Responsable: Mónica Marchesky

Seguidores

viernes, 18 de septiembre de 2015

BATANGA O LA FÁBRICA DE NUBES

Escritores Creativos Experimental de Malvin

Disparador  recuerda la historia de Caperucita Roja paso a paso. En el momento que escojas continúa la historia con acciones diferentes a las conocidas

 Ruth Paseyro

 Antes de visitar a su abuela Olivia decidió ir a la plaza para ver a Meir. Mientras corría cuidaba de que su canasta no se volcara. Los dulces que contenía debían llegar intactos a destino.
Las casas pasaban raudas mientras, una vez más, el ovillo de la historia de Meir  se desenrollaba como un sueño.
En primavera  las caricias del sol lo traían.

Cada vez que Meir aparecía en la plaza, los plátanos hacían explotar sus yemas: las tiernas hojas se asomaban a mirarlo y le prometían protección. Como yuyo en tierra pródiga, Meir aparecía de un sol para otro, en la esquina norte. El cilindro giratorio celeste y decorado con nubes era estacionado al pie del plátano más viejo. Allí, haciendo girar un vástago de madera dentro de aquel tabor que nunca se mareaba, fabricaba sus nubes y ovillaba los hilos de azúcar coloridos como sueños,  leves como ángeles y pegajosos como la envidia.
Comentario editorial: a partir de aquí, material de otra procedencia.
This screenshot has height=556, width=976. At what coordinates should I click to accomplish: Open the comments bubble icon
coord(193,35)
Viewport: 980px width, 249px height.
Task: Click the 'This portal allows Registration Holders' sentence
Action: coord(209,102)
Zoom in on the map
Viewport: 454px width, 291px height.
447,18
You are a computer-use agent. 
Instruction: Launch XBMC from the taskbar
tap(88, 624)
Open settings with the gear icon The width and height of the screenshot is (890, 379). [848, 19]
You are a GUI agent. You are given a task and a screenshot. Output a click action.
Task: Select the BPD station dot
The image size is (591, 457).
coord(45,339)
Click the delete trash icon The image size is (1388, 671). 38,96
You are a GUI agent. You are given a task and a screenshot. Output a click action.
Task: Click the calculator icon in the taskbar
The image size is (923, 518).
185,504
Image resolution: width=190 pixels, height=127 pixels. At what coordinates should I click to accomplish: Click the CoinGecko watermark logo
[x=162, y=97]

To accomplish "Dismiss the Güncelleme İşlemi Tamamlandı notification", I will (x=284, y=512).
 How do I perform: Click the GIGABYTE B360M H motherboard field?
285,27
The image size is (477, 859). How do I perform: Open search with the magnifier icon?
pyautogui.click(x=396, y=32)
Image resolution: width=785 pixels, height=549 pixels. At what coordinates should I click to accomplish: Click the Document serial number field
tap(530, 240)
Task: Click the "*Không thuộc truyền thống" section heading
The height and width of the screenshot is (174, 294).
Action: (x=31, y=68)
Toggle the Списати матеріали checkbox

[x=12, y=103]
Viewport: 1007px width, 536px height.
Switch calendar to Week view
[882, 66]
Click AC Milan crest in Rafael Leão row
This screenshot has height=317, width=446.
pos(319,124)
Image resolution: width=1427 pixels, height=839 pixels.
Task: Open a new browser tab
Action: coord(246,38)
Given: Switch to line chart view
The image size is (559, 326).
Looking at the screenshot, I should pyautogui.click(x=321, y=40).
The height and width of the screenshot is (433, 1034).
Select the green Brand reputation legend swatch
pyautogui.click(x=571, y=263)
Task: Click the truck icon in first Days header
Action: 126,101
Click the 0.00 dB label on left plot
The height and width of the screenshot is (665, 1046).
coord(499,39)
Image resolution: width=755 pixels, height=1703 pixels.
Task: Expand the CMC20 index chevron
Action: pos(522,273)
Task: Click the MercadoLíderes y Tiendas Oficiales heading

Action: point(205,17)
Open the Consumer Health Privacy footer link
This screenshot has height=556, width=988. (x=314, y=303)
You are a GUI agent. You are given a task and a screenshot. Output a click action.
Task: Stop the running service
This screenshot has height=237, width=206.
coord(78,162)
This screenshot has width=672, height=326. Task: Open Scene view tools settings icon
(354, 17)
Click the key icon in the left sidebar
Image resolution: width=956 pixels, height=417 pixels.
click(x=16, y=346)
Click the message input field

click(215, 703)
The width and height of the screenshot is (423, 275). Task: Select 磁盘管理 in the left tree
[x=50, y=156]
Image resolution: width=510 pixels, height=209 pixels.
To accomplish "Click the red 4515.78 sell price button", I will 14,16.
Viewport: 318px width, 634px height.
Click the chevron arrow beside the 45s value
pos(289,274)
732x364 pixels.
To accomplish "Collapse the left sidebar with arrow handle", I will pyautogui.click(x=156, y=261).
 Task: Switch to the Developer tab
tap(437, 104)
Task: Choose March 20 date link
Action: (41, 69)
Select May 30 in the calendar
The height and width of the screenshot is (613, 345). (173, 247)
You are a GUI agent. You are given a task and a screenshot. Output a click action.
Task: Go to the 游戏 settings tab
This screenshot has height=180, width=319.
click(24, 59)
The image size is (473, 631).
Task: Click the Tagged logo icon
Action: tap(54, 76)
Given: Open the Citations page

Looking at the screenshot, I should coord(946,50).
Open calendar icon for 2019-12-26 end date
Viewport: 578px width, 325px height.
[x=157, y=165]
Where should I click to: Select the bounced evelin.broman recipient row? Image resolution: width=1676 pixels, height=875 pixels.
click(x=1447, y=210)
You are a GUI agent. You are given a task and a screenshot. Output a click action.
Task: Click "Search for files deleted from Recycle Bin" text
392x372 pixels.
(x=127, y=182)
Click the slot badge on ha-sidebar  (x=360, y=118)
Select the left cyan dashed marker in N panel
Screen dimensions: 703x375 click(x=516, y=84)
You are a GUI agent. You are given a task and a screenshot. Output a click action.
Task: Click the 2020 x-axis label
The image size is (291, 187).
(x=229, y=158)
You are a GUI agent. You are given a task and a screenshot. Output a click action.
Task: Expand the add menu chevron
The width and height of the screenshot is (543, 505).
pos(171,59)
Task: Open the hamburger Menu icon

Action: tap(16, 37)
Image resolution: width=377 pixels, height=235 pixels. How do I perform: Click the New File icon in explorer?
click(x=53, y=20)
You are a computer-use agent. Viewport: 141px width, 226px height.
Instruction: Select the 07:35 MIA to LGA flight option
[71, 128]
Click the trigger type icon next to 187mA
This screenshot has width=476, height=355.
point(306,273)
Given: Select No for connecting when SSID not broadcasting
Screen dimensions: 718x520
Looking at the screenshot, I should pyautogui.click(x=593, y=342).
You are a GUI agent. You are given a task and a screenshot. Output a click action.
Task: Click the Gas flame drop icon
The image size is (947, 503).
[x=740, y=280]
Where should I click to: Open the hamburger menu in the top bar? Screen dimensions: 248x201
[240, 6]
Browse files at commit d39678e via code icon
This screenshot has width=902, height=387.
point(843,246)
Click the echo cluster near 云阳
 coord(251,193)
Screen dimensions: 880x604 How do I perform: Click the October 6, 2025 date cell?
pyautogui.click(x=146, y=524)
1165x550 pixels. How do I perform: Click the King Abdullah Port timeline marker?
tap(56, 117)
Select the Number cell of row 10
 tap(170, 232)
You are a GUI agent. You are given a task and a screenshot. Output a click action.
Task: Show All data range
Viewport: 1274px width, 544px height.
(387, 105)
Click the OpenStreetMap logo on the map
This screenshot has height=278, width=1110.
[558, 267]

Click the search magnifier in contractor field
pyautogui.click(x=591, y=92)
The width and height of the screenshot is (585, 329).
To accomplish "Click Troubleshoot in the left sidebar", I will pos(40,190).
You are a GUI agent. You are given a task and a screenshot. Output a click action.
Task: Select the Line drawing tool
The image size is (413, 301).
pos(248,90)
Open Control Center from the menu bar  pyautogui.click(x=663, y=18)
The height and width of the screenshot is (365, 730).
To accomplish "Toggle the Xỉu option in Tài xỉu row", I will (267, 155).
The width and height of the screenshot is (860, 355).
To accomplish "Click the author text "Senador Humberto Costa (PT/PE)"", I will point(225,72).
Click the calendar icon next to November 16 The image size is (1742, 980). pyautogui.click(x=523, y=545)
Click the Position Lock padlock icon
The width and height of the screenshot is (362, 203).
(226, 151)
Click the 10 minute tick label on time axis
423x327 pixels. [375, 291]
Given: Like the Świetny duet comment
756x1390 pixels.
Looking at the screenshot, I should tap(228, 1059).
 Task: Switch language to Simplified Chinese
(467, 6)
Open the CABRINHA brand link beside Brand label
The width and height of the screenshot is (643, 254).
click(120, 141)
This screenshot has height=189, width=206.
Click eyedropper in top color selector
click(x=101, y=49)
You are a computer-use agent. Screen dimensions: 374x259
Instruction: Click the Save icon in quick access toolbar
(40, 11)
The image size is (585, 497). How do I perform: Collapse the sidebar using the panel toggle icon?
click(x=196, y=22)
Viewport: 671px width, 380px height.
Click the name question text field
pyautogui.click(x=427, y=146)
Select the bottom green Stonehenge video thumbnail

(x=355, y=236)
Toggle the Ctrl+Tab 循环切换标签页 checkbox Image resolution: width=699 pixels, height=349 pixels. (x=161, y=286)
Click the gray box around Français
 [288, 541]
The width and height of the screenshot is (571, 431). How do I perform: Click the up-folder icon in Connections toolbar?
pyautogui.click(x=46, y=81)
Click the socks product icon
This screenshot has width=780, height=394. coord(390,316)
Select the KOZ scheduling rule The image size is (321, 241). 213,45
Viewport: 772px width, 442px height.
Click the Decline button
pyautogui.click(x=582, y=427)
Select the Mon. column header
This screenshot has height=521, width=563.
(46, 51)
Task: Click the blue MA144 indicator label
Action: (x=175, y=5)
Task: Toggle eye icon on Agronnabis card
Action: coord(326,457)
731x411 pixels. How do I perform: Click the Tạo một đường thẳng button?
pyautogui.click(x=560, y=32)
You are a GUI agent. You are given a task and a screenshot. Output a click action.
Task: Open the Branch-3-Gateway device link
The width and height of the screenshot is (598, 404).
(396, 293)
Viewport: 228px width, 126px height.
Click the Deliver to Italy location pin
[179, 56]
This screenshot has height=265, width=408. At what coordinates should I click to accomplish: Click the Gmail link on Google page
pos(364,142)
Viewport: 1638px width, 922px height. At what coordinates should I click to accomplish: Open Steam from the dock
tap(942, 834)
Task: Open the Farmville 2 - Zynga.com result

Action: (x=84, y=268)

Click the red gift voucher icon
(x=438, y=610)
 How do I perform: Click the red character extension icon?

En primavera  y  en verano, los árboles se transformaban en manos de dedos gigantes que parecían invitar a los niños a que hundieran sus bocas en aquel algodón muy dulce y saborearan una historia fantástica.
Débora era la que pintaba y colocaba sobre el tinglado el cartel que decía: Se venden nubes. Ella, a diferencia de su esposo, había conservado la cordura después de aquella noche de la primavera de 1942, cuando el horror los despertó mientras todavía estaban entre dos sueños. Sus hijos ─David, Sara y Rachel─ desaparecieron tragados por la escalera y empujados  por las bayonetas de unas sombras uniformadas. Después de la requisa de la casa ellos fueron metidos junto con los otros vecinos en un camión que los desembarcó en un infierno sin llamas.

  Meir perdió para siempre el sentido de la realidad, y un día decidió preñar a las nubes que pasaban por la ventana del barracón con mensajes soñados para sus hijos. Muchas hambres los mordieron y muchos miedos los apuñalaron, pero David, Sara y Rachel quedaron cristalizados en sus tres, cinco y seis años.
Apenas alboreaba la primavera Meir se instalaba en la esquina acariciada por los plátanos. Al ver  llegar a cada cliente elegía el color de la nube que le iba a vender y la historia que la acompañaría. Después embarazaba el tacho giratorio con el azúcar y lo ayudaba a parir una nueva ilusión.
Los niños miraban pacientes a aquel viejo de larga barba gris que movía sus labios mudos. De vez en cuando, la indiscreta tela de la camisa le dejaba al descubierto los números escarbados en la piel del brazo izquierdo.

El nacimiento de aquellas golosinas que solamente podían descifrarse con lengüetazos-mordiscos era la batanga que le permitía al viejo navegar la vida contactado con sus hijos. Débora lo aceptaba. Cuando comenzaran los primeros vientos fríos del otoño lo acompañaría a Eilat, donde pasarían otra primavera-verano fabricando nubes.
Cascada detenida por la roca Olivia desembocó en la plaza y no lo vio.  Repuesta del aturdimiento enfiló hacia el guardián que embalsamado en su traje gris la sorprendió con su mirada.

-Una tarde del último verano  los clientes fueron muchos y por   primera vez a Meir  se le vio fatigado. Cerró los ojos, se recostó sobre el añoso tronco del  plátano y entonces apareció una nube gorda y densa, llena de cenizas, que lo envolvió y se lo llevó  -dijo el hombre,  mientras el rostro de Olivia era arrasado por dos lágrimas azules.